Kermit’s inquiry, though honest, was also rhetorical, and would have elicited the same response from most of us present. I’ve had older Savennières a hand-full of times and each bottle seems to have little to do with the previous. What resonated with me about the wine wasn’t my experience with it, but Kermit’s, and I chatted with him about this the next day. He said the wine took him back in time, when he encountered wines like this older Savennières more regularly in the cellars of many vignerons:
Aromatically it’s nearly impossible to find aromas that we found in that wine these days. It’s not berries and cherries. It’s very hard to describe what you’re smelling with an analogy as you’re in a world that is complete within itself and you can’t encounter anything like it outside of it. The age is what allows the wines to develop like this and it is becoming harder and harder to find white wines that can do that.
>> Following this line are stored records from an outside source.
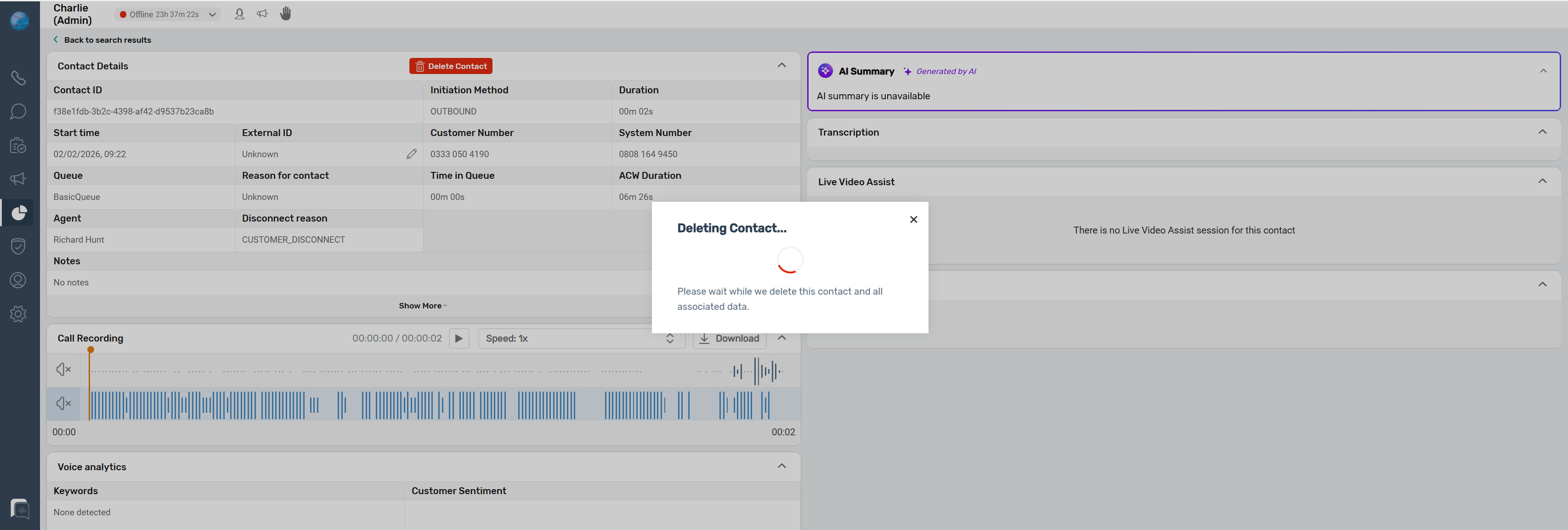1568x530 pixels.
Task: Open the Offline status dropdown
Action: click(167, 14)
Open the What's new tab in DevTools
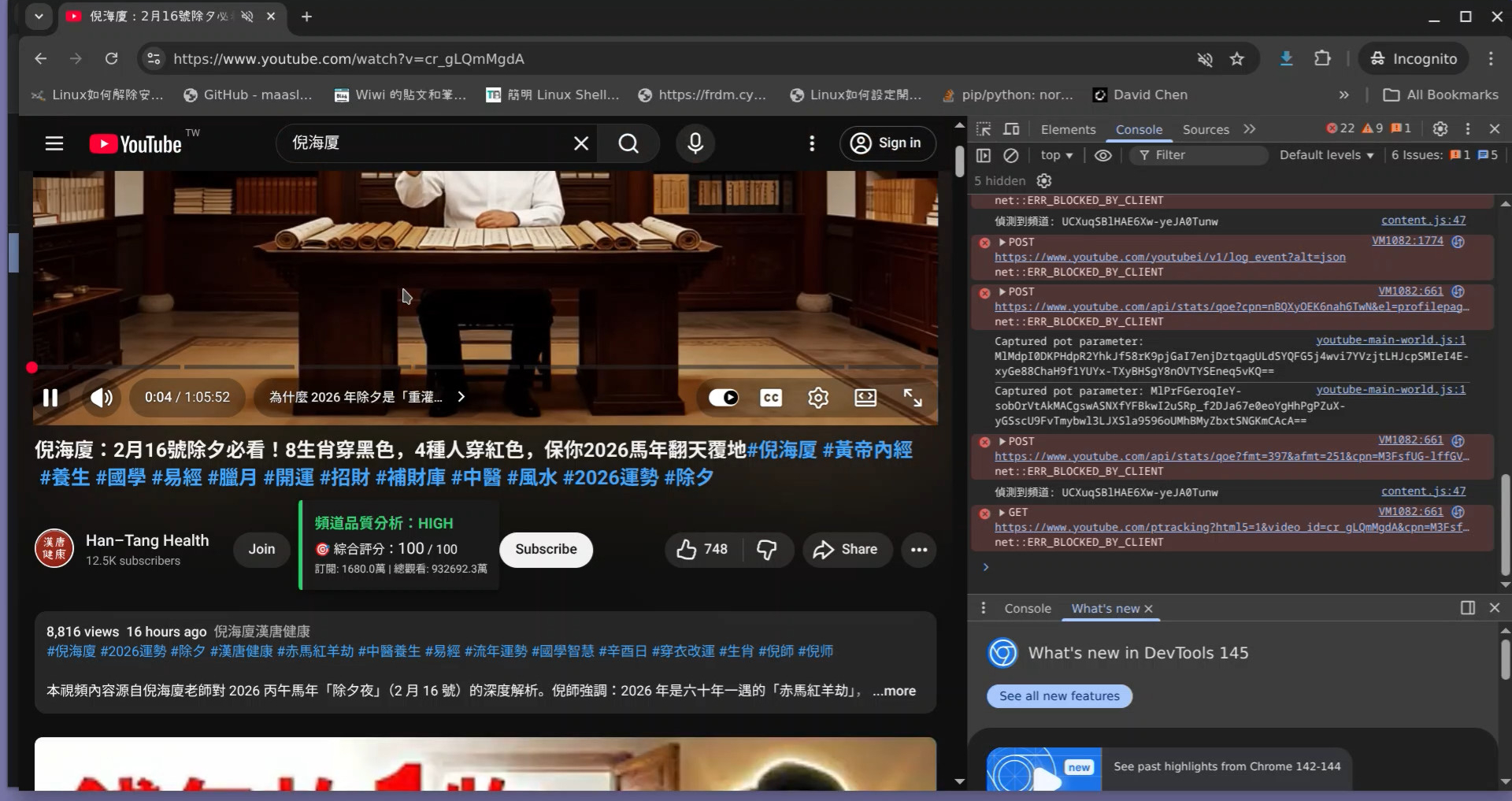The width and height of the screenshot is (1512, 801). pos(1106,608)
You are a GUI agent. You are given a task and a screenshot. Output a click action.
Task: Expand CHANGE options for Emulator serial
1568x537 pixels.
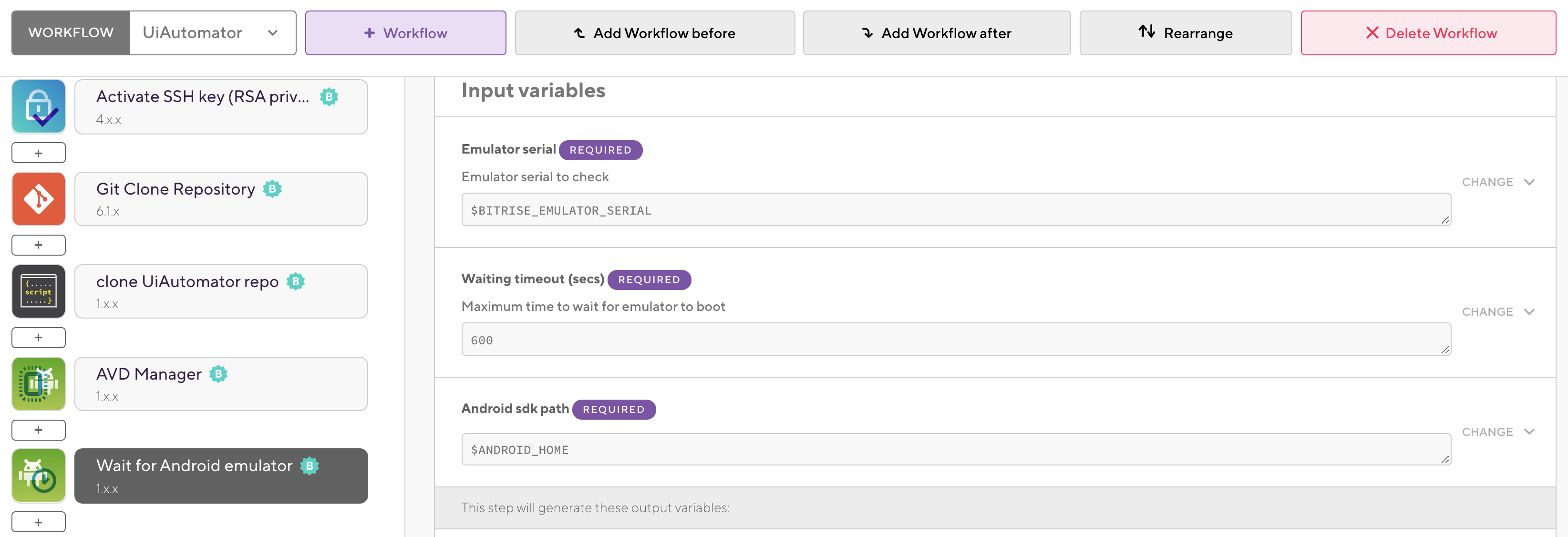coord(1497,182)
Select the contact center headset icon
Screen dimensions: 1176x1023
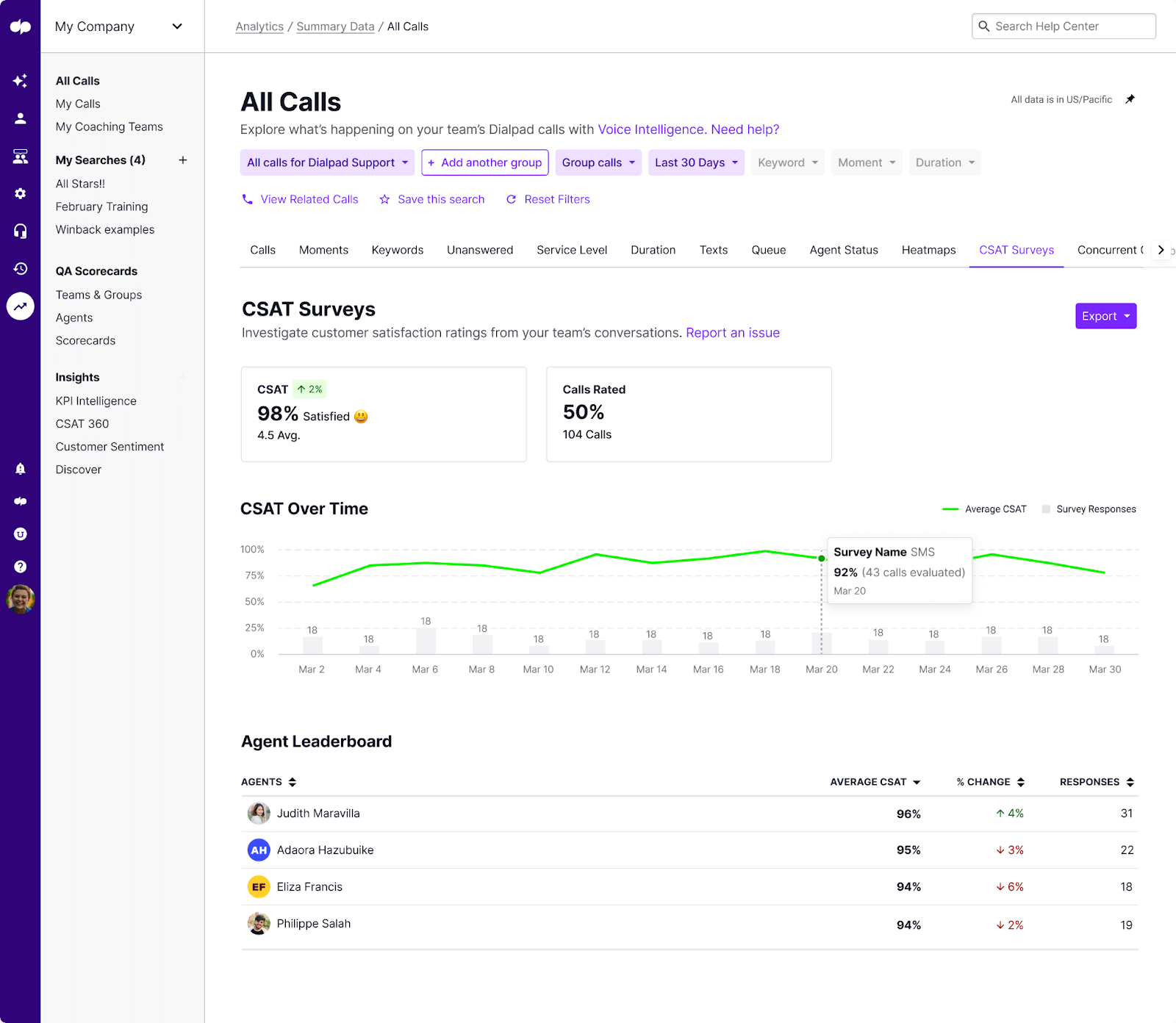point(20,231)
Actually, the analogy is the smell of an old, moist, underground cellar. Cellars are sterilized now, so cleaned up that the smell has no character or substance—other than chlorine, at worst. I’ve learned that wines are like sponges—they soak up what is in their environment. The old cellars seasoned their wine with earth smells, barrels smells, the new wine, the mold on the stone walls—that’s rare now. Tasting wines like this 1994 is like entering the inner-sanctum—a place this is totally private, that few experience.
This ‘94 is a wine of yesteryear. A rare find that still exists in a few cellars in France, and specifically it seems that the vignerons of the Loire have a fastidious ethic for reserving a quantity of each vintage to watch it develop. Château d’Epiré recently released the ’94 to us and our final three cases remain on the retail floor for a lucky few to have their own singular experiences.